Diese Ziele werden durch Seelsorge angestrebt, wenn das vom gegenwärtigen Zustand der Person aus keine Frage

  • des bloßen Wachstums, sondern
  • der Reinigung, des Beschneidens, des Heilens, Beistehens und Helfens ist.

4. Stellenwert von Seelsorge und Wichtigkeit von „Vorbeugung“

In den Gemeinden sind die hirtenmäßig begabten Geschwister oft leider völlig damit aus- oder sogar überlastet, sich um alle Problemfälle zu kümmern. Es ist immer so, dass es mehr Arbeit gibt als Arbeiter. Damit nicht die ganze vorhandene Arbeitsleistung in die Beschäftigung mit Problemfällen investiert wird, sind zwei Grundsätze zu beachten:

  • In Fällen, wo keine positive Veränderung erwünscht wird oder nur unter den eigenen Bedingungen, ist Zucht das von Gott vorgesehene Mittel zur Heilung. Die Auswahl der Personen, um die man sich kümmert, sollte nach ihrer Bereitschaft zum bedingungslosen Befolgen der seelsorgerlichen Anweisungen geschehen. Ein „Zuviel“ an Seelsorge kann auch Selbstfixiertheit verstärken, die in unserer Gesellschaft ohnehin ein Problem ist.
  • Seelsorgerliche Problemfälle treten vermehrt dort auf, wo es an grundsätzlichen Dingen der Gemeindepraxis mangelt: Systematische Belehrung, Gemeinschaft durch tiefe Beziehung, einander verantwortlich sein, Gebet, Herausforderungen der Jüngerschaft vermitteln usw. Deshalb ist es wichtig, die Arbeitskapazität einer Gemeinde so aufzuteilen, dass vernünftige Anteile in Seelsorge einerseits und Zurüstung, Beziehungsaufbau usw. andererseits fließen. (Anders sieht es aus, wenn durch Evangelisation Leute dazu kommen, die „vorbelastet“ sind und wo Aufarbeitung nötig ist – Lk 6: das Schiff drohte wegen der Menge der Fische zu sinken).

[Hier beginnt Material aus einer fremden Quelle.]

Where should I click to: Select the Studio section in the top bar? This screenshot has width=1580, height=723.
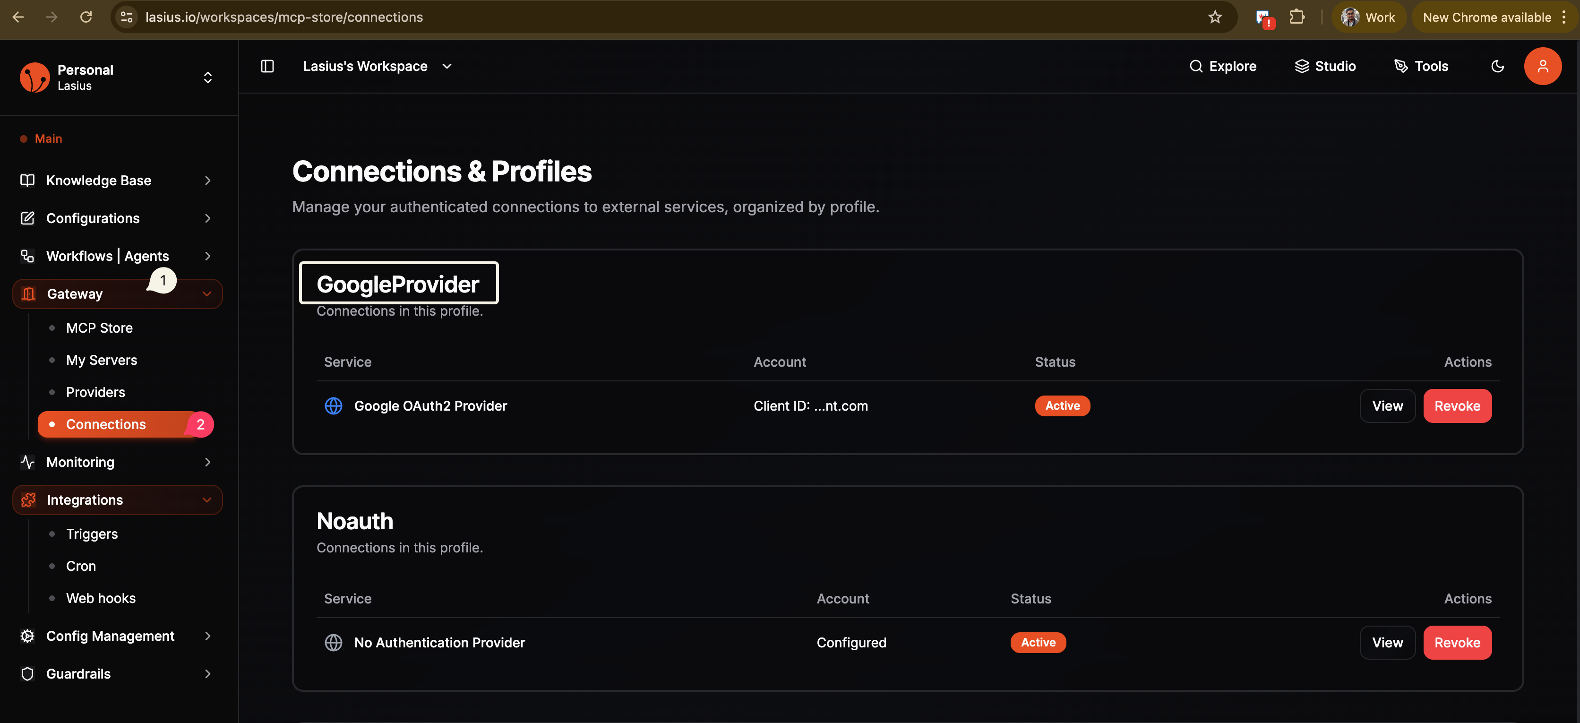1325,66
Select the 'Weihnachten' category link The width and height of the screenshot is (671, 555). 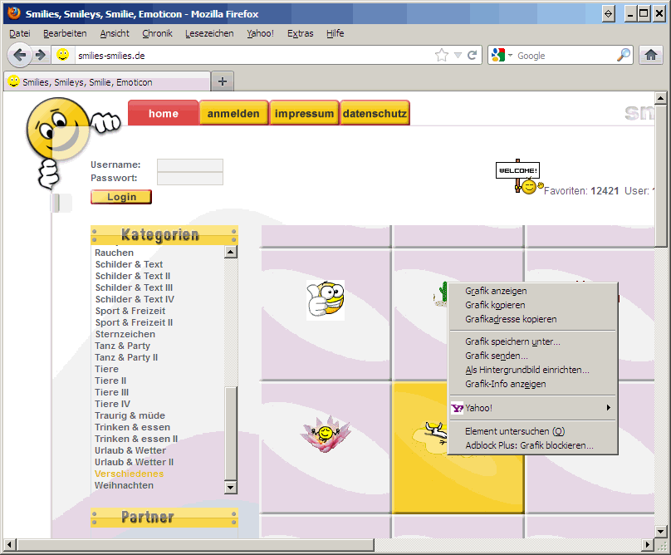click(124, 485)
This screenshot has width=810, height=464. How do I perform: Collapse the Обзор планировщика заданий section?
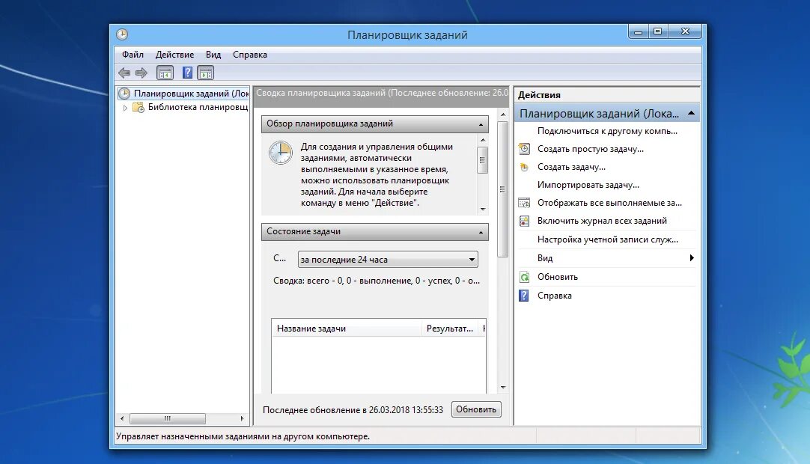480,123
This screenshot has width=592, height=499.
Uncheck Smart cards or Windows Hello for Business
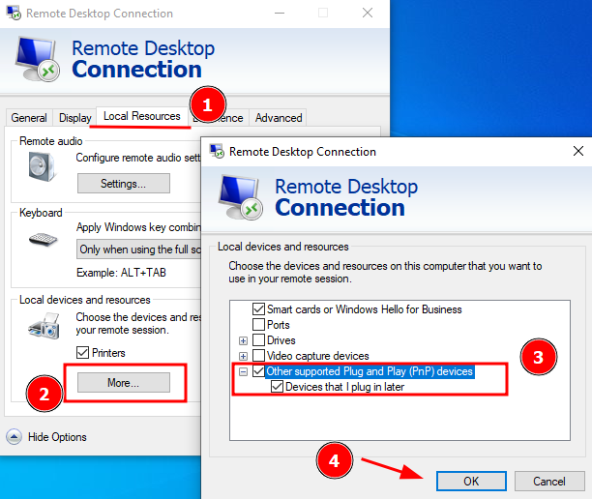258,309
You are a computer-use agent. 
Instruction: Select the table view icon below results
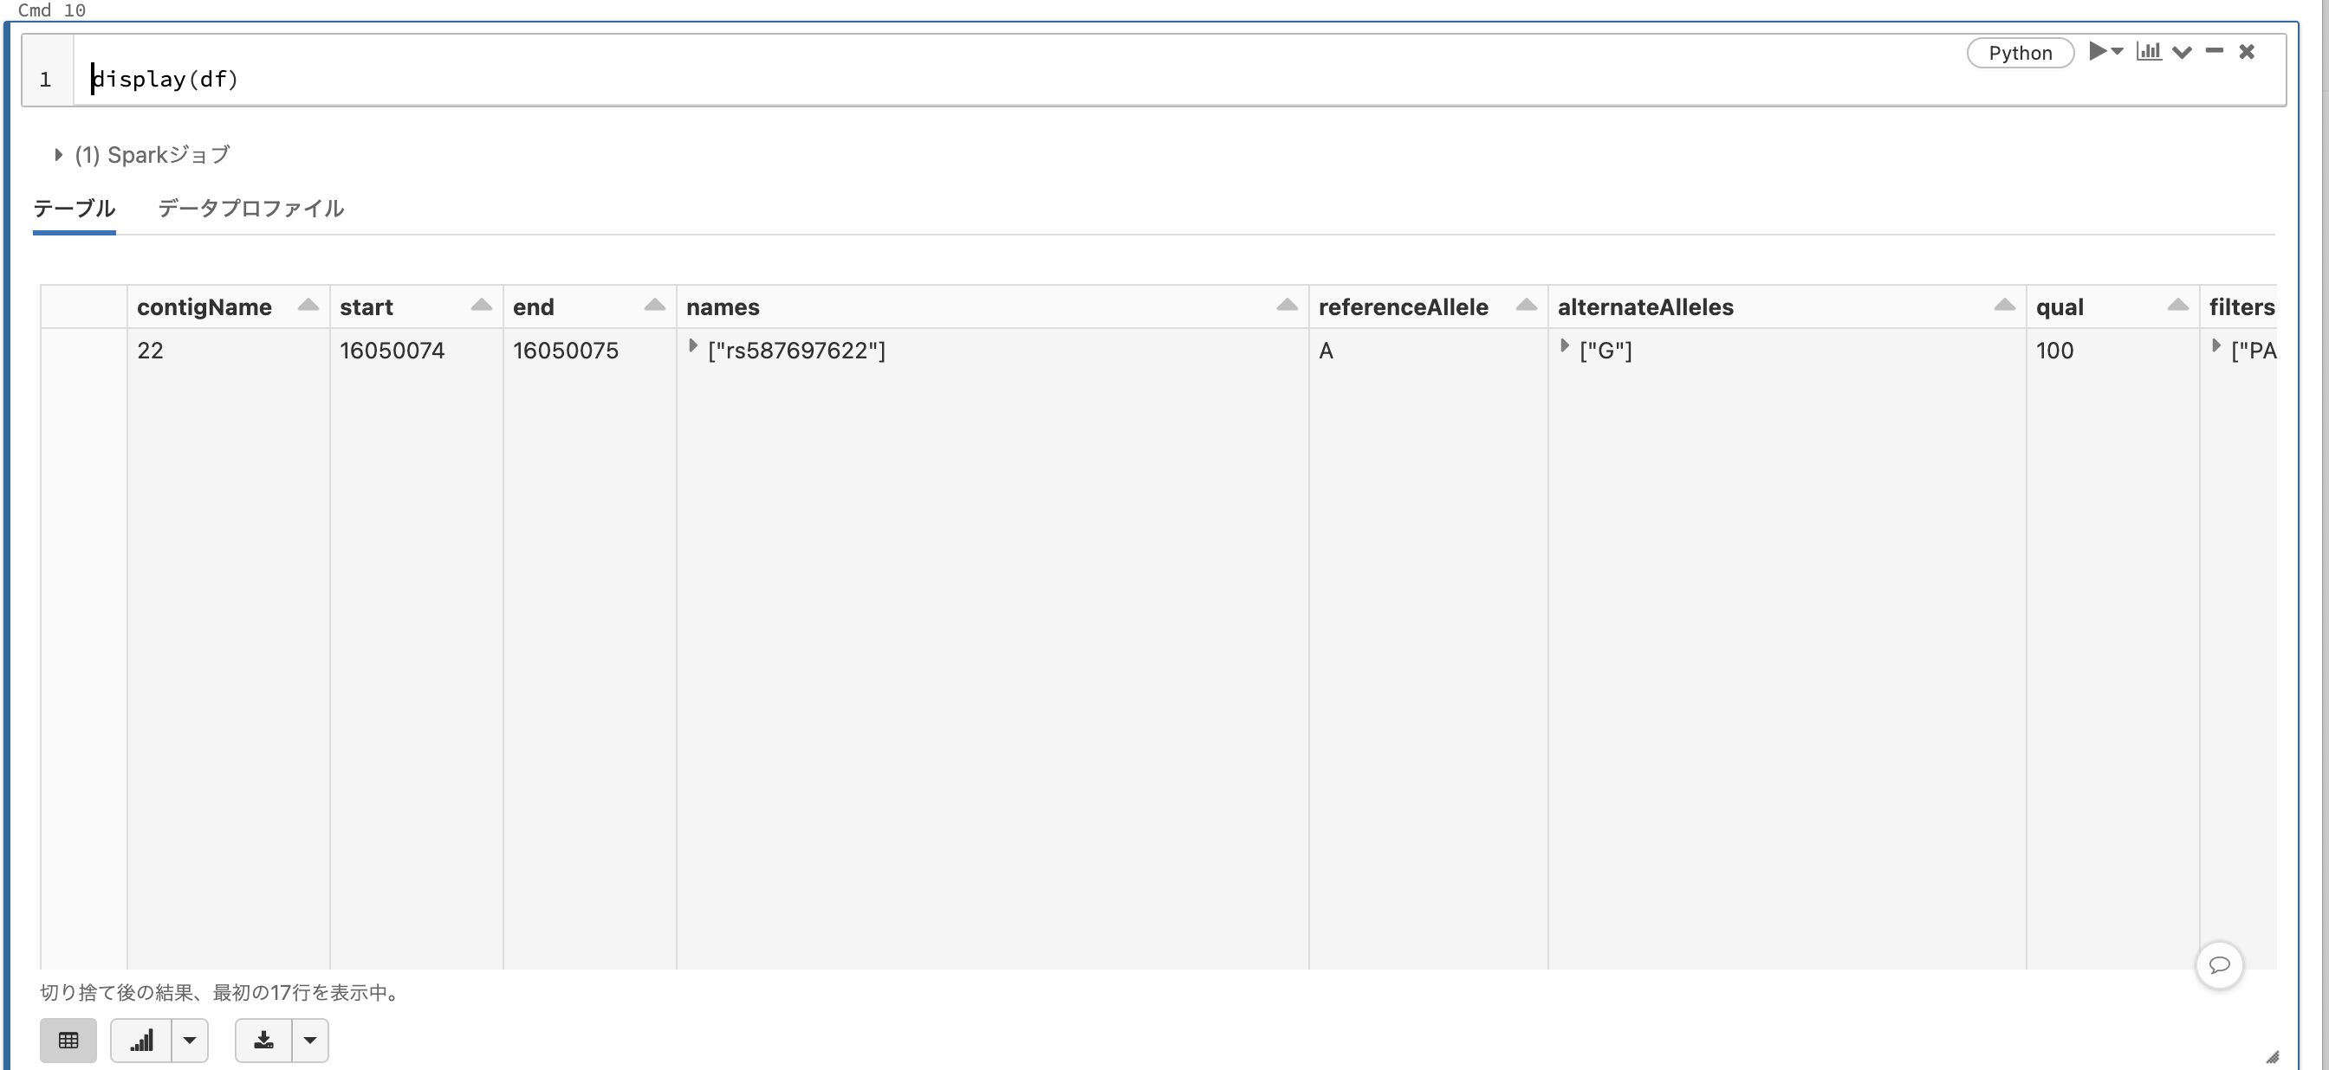tap(70, 1040)
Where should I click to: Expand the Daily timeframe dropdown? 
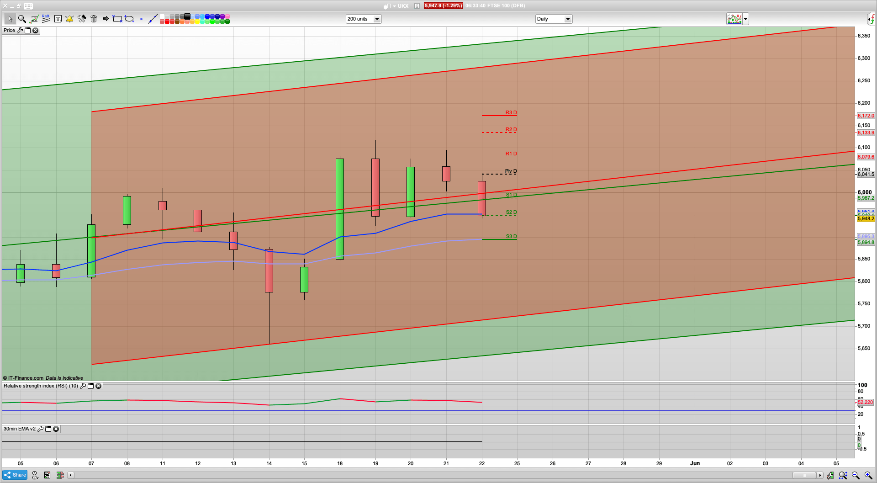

Ein Netz von Vertrauensbeziehungen in der Gemeinde ist absolut wichtig und notwendig, um die Last auf viele zu verteilen und Notfälle zu vermeiden („dass keiner an der Gnade Mangel leide“).

5. Wer kann Seelsorge ausüben?

• Grundsätzlich alle Gläubigen > der Heilige Geist in ihnen ist der „Tröster“; alle Gläubigen sind aufgefordert, z.B. einander zu

  • lieben, mit Inbrunst (Joh 13,34; 15,12,17; Röm 13,8; 1Thes 4,9; 1Petr 1,22; 1Jo 3,11; 4,7.11; 2Jo 5)
  • ermahnen (Röm 15,14)
  • ermuntern, trösten, erbauen (1Thes 4,18; 5,11; Hebr 3,13; 10,25)
  • füreinander Sorge haben (1Kor 12,25)
  • „die Füße zu waschen“ (Joh 13,14)
  • aufzunehmen (Röm 15,7)
  • gegeneinander gütig und mitleidig zu sein (Eph 4,32)
  • vergeben (Eph 4,32; Kol 3,13)
  • füreinander beten (Jak 5,16)
  • Lasten tragen (Gal 6,2)
  • mit-leiden, mit-freuen (1Kor 12,26)
  • herzlich sein, Ehre erbieten (Röm 12,10)
  • dienen, durch Liebe, mit Gaben (Gal 5,13; 1. Pt 4,10)
  • Sünden bekennen (Jak 5,16)
  • aufeinander acht haben, zu Liebe und guten Werken anreizen (Hebr 10,24)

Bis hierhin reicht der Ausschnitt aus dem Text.